Moderatörlüğünü Alin Taşçıyan’ın üstlendiği panelde, Suriye adına Ömer Emiralay’dan sonra Suriye’nin yetiştirdiği en büyük yönetmen kabul edilen Ossama Mohammed, Irak’tan kardeşi Mohammed Al Daradji’nin yönettiği Babil’in Oğlu (Son of Babylon, 2009) filminin yapımcılığını üstlenen Atia Al Daradji, Cezayir’den deneyimli sinemacı Merzak Allouache, Lübnan’dan yönetmen Behij Hojeij, Mısır’dan sinema eleştirmeni Safaa Elaisy ve Tunus’tan Afrika sinemasını yakından takip eden bir diğer sinema eleştirmeni Hassouna Mansouri katıldı.
Bütün sinemacıların ortak sorunu, ülkelerinde siyasi, ekonomik ve toplumsal istikrarsızlıklar nedeniyle ülkelerinde çok film çekilemediği, çekilenlerin de iktidar yanlısı taraflı filmler olduğu yönündeydi.

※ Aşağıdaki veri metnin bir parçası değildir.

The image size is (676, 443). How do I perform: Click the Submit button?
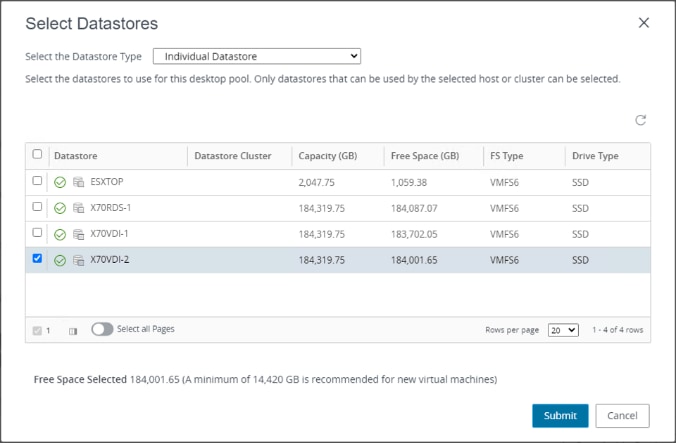pyautogui.click(x=560, y=415)
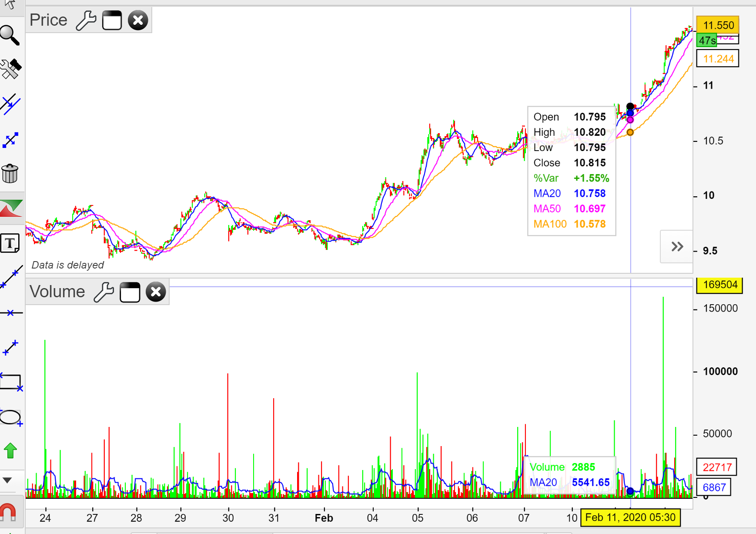This screenshot has height=534, width=756.
Task: Choose the rectangle drawing tool
Action: [11, 383]
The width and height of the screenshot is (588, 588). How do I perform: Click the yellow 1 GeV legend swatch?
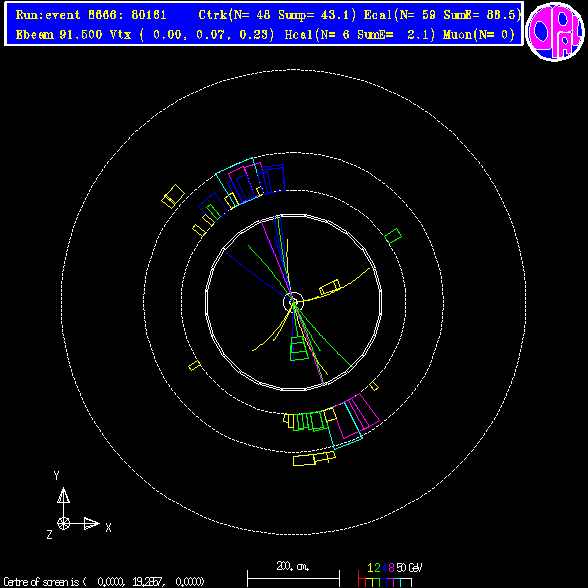[370, 583]
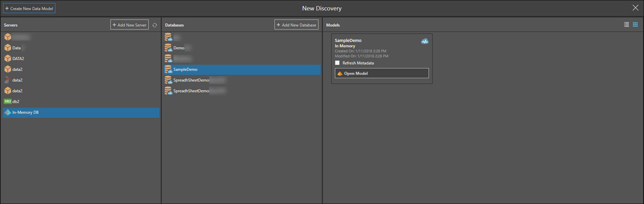Click the SampleDemo database icon
Screen dimensions: 644x204
click(x=168, y=69)
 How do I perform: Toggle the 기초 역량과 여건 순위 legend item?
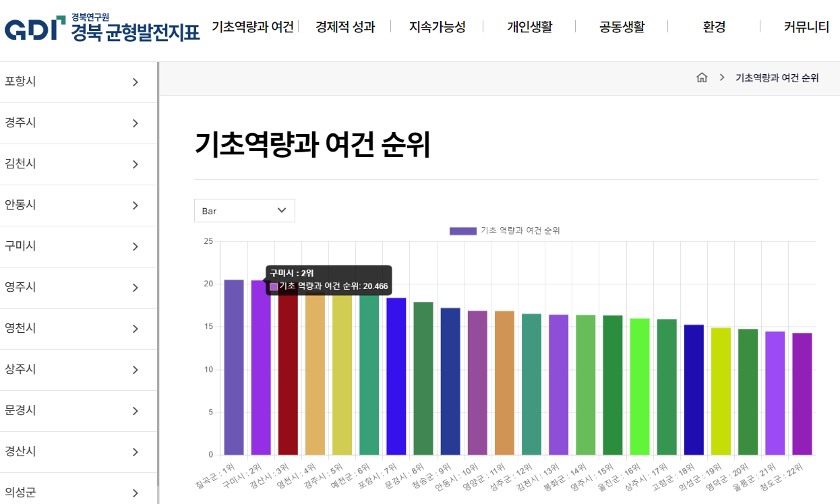504,230
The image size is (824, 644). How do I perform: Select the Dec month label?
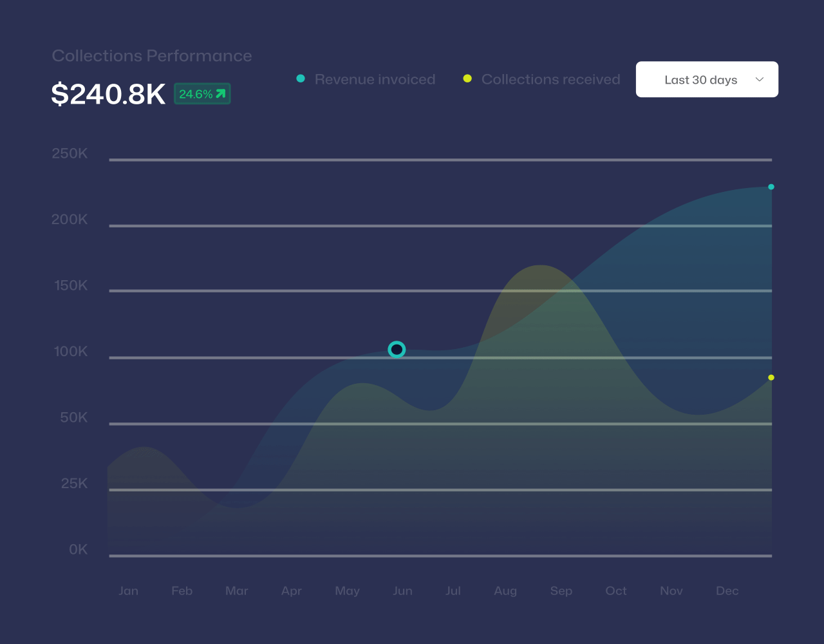point(727,591)
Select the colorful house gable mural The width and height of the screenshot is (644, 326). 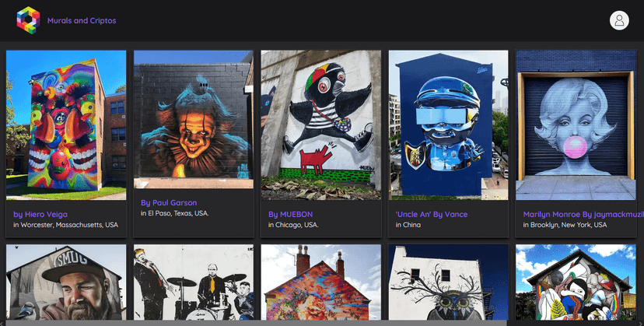pos(321,282)
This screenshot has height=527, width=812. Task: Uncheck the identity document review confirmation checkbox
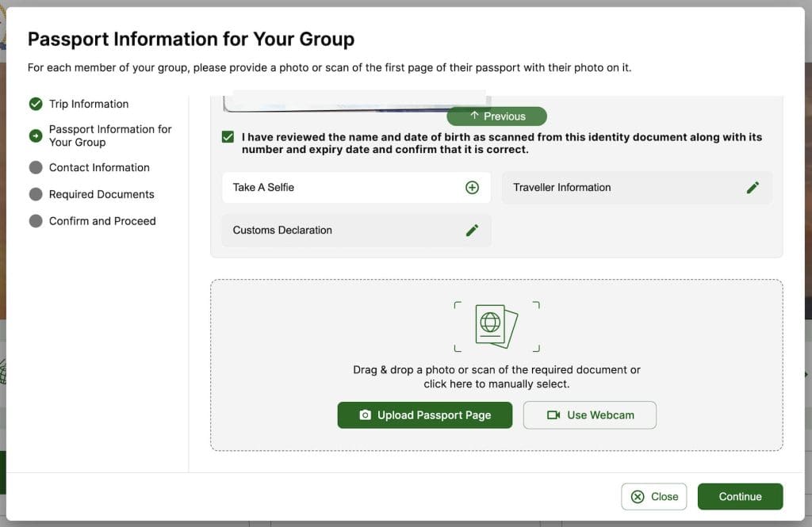[228, 137]
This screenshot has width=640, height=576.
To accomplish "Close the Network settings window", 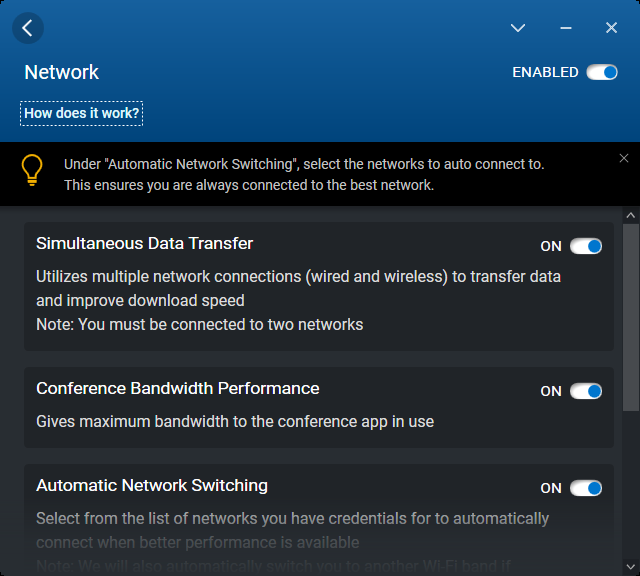I will tap(611, 28).
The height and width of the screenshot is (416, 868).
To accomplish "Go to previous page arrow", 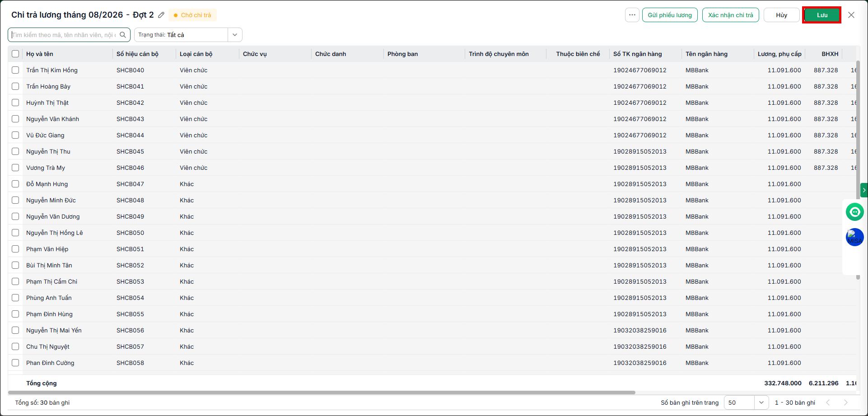I will pyautogui.click(x=828, y=402).
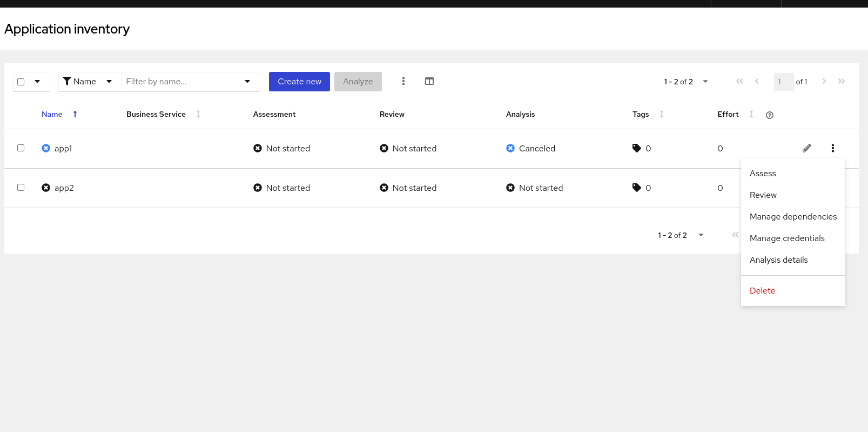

Lübnanlı yönetmen Hojeij ülkesinde yılda dört beş film çekildiğini, Lübnan’daki istikrarsızlığın sinemacıların film çekmesini engellediğini, entelektüellerin göç etmek zorunda bırakıldığını dile getirdi. Iraklı yapımcı Al Daradji de Hojeij’le benzer şekilde, Irak’ta çekilen film sayısının düşüklüğüne ve altyapı eksikliğine değinirken, Saddam Hüseyin döneminde çekilen doksan dokuz filmin en az sekseninin Saddam yanlısı filmler olduğunu söyledi. Tunuslu film eleştirmeni Mansouri ise, diktatörlük rejimlerinin sansür uygulaması nedeniyle çekilen filmlerin sıkıntı yaşadığını, maddi imkânsızlıkların dışında sansür yüzünden de insanların yeterince film çekemediğini belirtti.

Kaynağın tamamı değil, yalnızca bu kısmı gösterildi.